Working data
────────
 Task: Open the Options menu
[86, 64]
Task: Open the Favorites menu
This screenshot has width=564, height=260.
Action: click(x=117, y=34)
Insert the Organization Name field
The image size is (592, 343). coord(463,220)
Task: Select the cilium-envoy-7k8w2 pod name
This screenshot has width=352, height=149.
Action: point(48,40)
────────
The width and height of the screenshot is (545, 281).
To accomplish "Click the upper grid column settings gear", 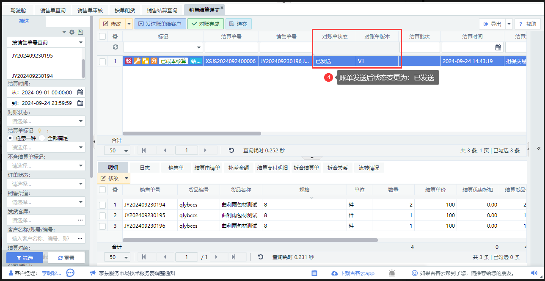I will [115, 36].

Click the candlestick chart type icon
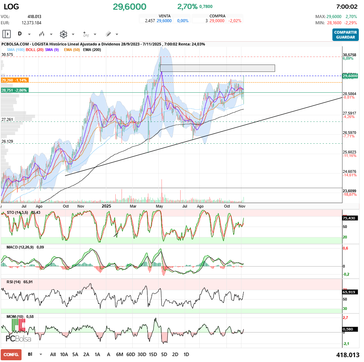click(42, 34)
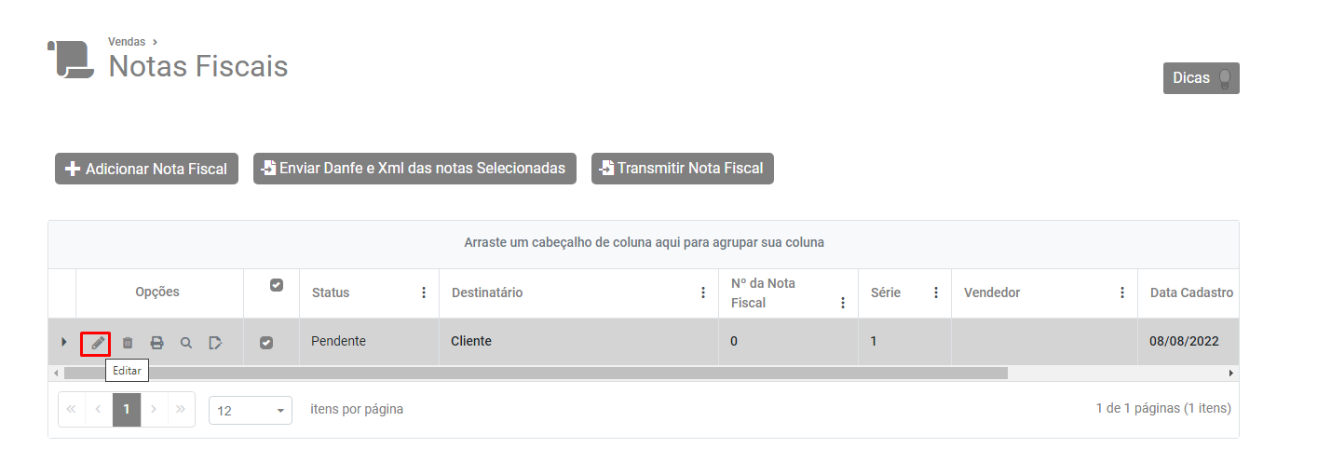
────────
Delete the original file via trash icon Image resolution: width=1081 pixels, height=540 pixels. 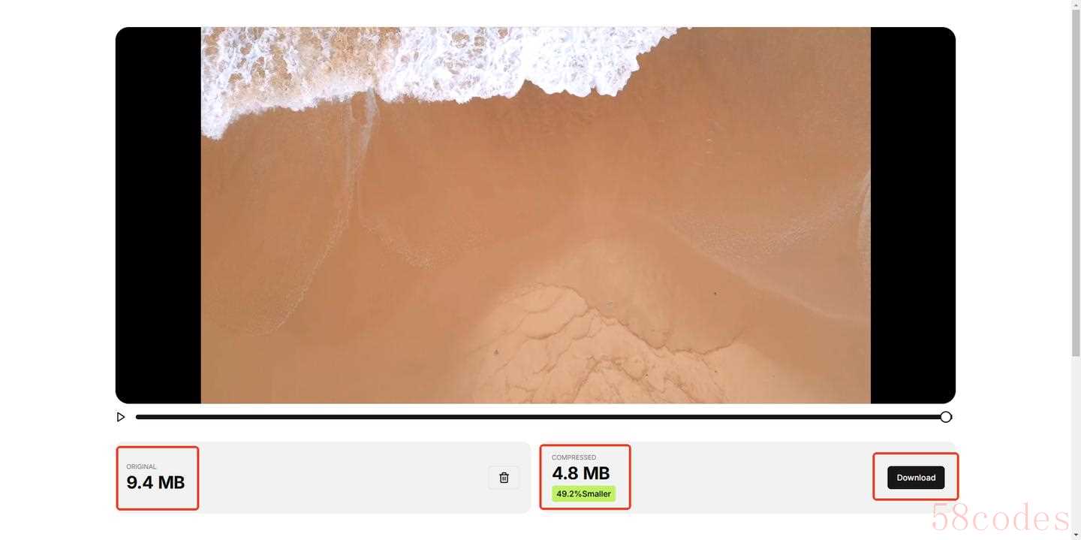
────────
Would you copy out exactly the lines above that start at the one containing "Task: Open the Options menu" and end at the one containing "Task: Select the cilium-envoy-7k8w2 pod name", inclusive?

Answer space
 Task: Open the Options menu
[86, 64]
Task: Open the Favorites menu
This screenshot has width=564, height=260.
Action: click(x=117, y=34)
Insert the Organization Name field
The image size is (592, 343). coord(463,220)
Task: Select the cilium-envoy-7k8w2 pod name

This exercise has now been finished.